#### RECORDS SUPPLIED

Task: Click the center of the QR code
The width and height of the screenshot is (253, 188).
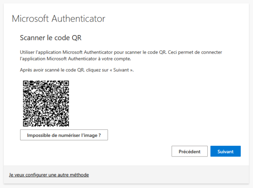Action: tap(46, 103)
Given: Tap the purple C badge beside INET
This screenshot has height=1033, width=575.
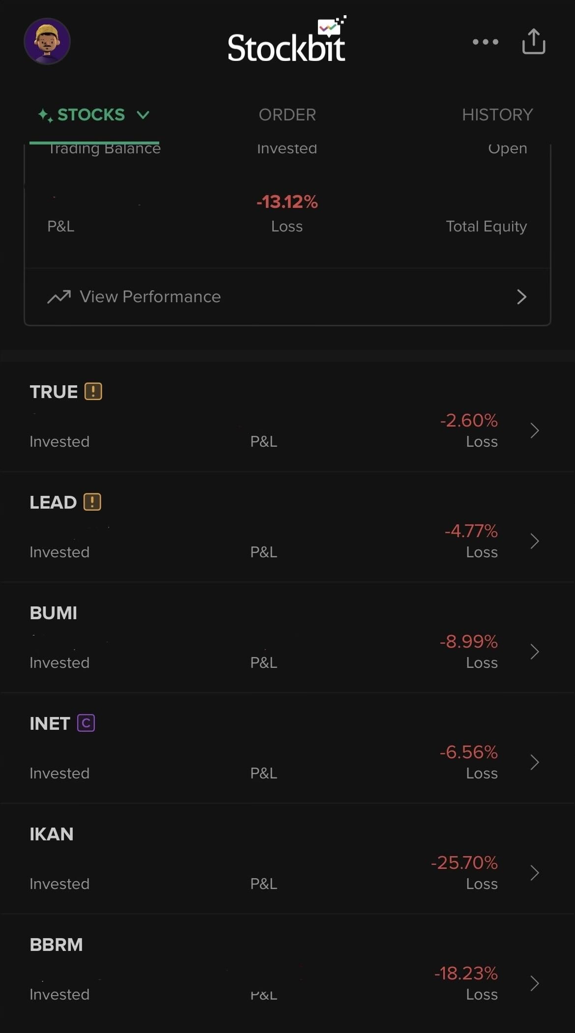Looking at the screenshot, I should 86,723.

########

Retype the records above line for line and exactly, omitting their pictures.

Task: Click the center of the QR code
The width and height of the screenshot is (253, 188).
Action: tap(46, 103)
Given: Tap the purple C badge beside INET
This screenshot has height=1033, width=575.
Looking at the screenshot, I should 86,723.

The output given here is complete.